Separate peace
A special or separate peace is usually a peace agreement between a nation at war with a previously hostile nation, in which the allies of one of the nations are not consulted or even included in the peace.
This means either that a nation leaves a previous alliance and the war completely, or that this nation even changes sides.
For the nation that is leaving the war, this can have the advantage of being able to end the war, which was believed to be lost, on moderate terms. Another trigger can be an internal upheaval in the nation. The opponents of this nation will generally accept the separate peace if it can shorten the war and the leaving nation is not their main enemy.
Examples
Well-known examples of a separate peace or attempts to conclude one:
Seven Years War
In 1762 Russia concludes a separate peace with Prussia in the Seven Years' War , which was also at war with Austria, France and Bavaria.
Napoleonic Wars
In Napoleon's so-called coalition wars from 1795 to 1815, peace was repeatedly concluded between France and individual other nations through diplomacy . However, these often only lasted a few months or years before the war resumed.
First World War
- The peace of Brest-Litovsk in 1918 between Russia and the Central Powers of the First World War . Russia withdrew from the war.

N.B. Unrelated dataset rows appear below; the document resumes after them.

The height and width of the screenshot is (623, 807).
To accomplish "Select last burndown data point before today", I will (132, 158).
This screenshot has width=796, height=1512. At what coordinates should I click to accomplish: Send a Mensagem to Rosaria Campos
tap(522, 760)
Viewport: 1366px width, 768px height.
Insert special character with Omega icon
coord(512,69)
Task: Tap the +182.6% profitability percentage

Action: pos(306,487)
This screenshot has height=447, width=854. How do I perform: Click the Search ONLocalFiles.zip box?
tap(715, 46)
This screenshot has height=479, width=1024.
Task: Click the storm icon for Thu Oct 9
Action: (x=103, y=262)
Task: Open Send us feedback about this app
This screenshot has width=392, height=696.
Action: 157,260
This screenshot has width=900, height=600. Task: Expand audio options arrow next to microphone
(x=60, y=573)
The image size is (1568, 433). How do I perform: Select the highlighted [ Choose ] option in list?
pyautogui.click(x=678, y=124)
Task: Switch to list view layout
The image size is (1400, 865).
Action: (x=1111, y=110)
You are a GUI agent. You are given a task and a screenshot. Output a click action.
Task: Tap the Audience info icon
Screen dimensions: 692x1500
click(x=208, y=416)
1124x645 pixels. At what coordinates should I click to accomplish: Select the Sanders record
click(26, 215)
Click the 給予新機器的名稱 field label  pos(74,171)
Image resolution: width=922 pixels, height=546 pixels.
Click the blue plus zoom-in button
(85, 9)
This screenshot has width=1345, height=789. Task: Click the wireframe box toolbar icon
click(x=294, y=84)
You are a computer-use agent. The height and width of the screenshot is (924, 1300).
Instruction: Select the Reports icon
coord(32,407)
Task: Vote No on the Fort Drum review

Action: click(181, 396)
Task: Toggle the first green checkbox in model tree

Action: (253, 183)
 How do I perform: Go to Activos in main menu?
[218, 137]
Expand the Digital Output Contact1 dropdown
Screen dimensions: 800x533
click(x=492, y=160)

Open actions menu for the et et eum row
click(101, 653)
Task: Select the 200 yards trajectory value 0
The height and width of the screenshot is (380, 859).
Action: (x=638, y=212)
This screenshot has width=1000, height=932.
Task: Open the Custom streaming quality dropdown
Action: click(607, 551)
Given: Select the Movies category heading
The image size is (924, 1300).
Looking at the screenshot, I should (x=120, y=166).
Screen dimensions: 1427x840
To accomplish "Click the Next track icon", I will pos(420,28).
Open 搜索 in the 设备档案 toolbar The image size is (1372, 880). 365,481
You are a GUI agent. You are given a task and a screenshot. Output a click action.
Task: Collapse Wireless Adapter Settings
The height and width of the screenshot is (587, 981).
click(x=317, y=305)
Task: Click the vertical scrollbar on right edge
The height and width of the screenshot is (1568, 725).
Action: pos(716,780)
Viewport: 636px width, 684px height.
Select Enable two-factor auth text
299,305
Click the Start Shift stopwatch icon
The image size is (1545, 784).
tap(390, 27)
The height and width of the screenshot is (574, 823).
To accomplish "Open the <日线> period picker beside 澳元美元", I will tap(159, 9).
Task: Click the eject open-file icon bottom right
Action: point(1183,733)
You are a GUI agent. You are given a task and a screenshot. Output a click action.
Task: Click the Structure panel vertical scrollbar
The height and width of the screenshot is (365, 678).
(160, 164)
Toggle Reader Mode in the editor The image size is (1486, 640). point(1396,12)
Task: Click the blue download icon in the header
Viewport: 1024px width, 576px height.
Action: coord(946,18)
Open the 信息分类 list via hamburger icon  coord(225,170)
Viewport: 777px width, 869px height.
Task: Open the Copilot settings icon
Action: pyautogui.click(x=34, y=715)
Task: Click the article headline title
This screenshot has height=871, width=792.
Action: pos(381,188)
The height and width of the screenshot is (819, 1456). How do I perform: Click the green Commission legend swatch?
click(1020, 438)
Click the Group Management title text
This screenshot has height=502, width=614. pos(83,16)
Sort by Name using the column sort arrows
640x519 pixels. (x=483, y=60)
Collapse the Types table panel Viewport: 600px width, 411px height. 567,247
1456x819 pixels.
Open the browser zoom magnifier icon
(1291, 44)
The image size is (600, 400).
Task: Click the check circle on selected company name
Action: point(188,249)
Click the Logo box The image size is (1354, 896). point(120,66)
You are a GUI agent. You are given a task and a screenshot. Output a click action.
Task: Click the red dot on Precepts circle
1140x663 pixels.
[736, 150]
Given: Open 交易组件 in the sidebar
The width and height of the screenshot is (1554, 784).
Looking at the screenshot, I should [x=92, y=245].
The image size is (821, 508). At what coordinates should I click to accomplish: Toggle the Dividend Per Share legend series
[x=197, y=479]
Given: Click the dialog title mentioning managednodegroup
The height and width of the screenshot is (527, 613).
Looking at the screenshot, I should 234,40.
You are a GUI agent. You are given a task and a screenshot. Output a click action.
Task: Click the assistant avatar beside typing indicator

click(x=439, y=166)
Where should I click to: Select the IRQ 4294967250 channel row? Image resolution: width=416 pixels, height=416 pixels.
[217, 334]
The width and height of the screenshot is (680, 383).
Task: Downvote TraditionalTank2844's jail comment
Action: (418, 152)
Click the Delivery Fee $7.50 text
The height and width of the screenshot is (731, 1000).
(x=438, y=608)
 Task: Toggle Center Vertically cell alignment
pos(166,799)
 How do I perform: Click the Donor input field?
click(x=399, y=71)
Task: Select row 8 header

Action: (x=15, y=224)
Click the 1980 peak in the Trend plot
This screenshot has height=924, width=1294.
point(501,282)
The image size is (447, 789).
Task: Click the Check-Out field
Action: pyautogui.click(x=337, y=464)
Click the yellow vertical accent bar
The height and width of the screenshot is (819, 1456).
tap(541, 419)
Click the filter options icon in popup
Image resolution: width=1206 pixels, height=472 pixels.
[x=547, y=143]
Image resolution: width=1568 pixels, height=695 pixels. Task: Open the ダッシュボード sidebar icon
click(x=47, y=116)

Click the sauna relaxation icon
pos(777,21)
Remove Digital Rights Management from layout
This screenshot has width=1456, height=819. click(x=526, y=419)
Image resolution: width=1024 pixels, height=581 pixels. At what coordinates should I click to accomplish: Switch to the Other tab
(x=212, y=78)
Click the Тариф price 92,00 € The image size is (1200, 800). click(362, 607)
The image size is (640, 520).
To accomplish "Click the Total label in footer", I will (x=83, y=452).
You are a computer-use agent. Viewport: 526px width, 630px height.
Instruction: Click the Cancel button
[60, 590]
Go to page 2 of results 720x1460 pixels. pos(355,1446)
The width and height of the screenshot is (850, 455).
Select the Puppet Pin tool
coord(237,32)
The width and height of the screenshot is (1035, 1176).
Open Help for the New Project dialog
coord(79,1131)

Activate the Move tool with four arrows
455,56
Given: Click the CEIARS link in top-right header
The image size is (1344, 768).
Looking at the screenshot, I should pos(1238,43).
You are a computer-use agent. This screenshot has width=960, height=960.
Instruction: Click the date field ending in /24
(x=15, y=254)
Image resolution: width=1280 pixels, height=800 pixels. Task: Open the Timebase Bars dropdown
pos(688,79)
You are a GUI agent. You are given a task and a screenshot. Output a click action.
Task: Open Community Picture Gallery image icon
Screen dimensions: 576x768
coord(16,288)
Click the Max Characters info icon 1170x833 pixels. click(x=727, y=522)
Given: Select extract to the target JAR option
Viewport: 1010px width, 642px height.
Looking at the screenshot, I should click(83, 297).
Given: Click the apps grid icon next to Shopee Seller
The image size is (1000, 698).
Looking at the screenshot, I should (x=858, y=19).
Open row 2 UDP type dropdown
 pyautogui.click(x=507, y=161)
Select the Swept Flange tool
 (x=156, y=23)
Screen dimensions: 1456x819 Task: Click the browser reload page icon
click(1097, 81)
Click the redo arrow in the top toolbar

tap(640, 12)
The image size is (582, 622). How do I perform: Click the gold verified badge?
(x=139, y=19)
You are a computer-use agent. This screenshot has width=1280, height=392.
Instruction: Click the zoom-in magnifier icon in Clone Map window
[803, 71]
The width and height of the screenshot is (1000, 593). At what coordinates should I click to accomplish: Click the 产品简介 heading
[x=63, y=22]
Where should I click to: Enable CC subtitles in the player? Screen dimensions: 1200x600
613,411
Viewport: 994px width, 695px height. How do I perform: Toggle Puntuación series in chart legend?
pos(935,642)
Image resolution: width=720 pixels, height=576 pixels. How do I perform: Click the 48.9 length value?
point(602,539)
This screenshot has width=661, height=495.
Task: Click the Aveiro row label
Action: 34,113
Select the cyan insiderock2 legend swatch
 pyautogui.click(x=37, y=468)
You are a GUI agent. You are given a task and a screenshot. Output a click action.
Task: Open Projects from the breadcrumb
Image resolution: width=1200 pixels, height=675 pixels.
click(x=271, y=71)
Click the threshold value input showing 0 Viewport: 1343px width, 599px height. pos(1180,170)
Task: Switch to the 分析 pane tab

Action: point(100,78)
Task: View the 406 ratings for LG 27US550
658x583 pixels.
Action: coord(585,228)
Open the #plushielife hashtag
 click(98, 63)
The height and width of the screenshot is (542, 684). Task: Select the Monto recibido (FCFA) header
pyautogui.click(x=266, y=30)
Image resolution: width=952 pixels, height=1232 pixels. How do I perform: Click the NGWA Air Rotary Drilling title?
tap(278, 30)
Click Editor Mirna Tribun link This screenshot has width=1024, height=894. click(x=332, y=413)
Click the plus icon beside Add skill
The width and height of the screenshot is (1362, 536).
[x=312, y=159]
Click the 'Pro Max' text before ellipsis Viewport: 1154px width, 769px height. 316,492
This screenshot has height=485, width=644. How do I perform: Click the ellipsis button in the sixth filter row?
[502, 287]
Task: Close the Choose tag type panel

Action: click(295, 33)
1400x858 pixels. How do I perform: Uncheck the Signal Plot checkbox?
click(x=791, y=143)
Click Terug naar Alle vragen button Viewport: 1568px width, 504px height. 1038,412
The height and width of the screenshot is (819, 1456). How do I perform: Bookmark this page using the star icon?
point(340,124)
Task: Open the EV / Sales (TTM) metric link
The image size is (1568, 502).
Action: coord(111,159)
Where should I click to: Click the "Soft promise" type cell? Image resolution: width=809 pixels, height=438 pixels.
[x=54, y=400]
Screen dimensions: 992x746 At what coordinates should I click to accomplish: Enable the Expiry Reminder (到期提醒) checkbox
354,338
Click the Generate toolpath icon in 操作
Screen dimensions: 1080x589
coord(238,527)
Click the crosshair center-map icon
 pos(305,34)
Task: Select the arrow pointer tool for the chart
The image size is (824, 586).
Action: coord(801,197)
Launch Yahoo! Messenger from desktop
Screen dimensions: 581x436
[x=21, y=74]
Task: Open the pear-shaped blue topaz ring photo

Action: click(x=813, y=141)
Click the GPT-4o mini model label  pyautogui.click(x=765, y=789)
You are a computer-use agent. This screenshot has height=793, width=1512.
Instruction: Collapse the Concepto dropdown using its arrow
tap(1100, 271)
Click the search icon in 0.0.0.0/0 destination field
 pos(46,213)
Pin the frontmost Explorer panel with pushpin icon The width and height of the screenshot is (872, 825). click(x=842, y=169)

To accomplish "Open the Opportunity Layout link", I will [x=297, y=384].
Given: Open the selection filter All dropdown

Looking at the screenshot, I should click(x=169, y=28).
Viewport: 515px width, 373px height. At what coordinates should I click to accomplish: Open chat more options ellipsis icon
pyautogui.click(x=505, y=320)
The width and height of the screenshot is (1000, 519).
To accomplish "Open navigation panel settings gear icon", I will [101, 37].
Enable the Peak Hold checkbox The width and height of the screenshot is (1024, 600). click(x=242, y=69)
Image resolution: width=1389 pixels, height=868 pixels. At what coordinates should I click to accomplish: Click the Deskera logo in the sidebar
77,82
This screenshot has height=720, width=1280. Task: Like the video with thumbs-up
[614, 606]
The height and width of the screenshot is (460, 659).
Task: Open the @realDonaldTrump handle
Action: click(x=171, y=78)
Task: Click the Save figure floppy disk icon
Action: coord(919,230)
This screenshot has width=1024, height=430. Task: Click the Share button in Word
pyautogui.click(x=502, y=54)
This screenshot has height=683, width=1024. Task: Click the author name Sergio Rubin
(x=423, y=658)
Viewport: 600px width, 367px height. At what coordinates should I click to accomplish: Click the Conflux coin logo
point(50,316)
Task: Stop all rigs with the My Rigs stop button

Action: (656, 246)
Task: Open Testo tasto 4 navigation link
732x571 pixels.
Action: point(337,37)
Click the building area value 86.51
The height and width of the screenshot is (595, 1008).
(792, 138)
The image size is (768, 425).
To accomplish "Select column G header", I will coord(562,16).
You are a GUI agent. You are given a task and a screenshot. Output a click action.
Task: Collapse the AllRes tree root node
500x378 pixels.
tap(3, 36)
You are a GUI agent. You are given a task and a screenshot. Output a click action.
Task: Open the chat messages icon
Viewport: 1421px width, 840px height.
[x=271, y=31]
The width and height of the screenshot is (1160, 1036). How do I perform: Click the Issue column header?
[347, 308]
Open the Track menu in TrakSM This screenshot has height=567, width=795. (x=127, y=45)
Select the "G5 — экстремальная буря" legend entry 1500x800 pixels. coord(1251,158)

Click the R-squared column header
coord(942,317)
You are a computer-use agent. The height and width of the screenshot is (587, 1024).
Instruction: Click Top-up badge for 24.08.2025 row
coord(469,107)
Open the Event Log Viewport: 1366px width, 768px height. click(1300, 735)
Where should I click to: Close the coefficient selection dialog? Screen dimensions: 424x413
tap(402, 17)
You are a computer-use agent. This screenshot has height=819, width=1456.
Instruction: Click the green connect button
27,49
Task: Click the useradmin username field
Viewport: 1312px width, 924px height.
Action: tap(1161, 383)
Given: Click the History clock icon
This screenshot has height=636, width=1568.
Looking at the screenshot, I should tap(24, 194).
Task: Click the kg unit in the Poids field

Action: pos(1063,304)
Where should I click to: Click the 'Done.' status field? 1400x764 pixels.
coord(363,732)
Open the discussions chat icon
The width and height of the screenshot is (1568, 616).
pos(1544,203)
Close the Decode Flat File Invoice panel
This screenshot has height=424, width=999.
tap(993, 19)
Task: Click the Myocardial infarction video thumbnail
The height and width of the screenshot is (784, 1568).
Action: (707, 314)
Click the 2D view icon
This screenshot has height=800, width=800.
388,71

- The Peace of Bucharest (1918) between Romania and the Central Powers, after which the country temporarily withdrew from the war.
- The Berlin Treaty (1921) of August 25, 1921 between the United States and Germany.
Second World War
- The peace with Great Britain, which Hitler wanted in 1940/41 after his victories in Poland and France, did not materialize. In order to achieve this, the previous peace with France was designed rather moderately ( Alsace-Lorraine was not annexed, France was allowed to found the (albeit dependent) Vichy Republic and keep its colonies ). England refused, however.
- The separate peace with the Western powers, also desired by Hitler (1944/45) after their liberation of Western Europe, with the pretext that Hitler wanted to stop communist expansion in Eastern Europe ("a danger for all of Europe").
- The separate peace of the Soviet Union with various allies of the Axis powers such as Romania and Hungary in 1945.
- The Allied peace with Italy after the fall of Mussolini . This left Germany without a major allied power in Europe (only Japan remained). A little later, Italy even declared war on the German Reich after the Allies promised Italy a very mild peace. After the war, however, Italy lost most of Istria and its colonies in Albania , Libya and East Africa ( Eritrea , Somalia and Ethiopia ).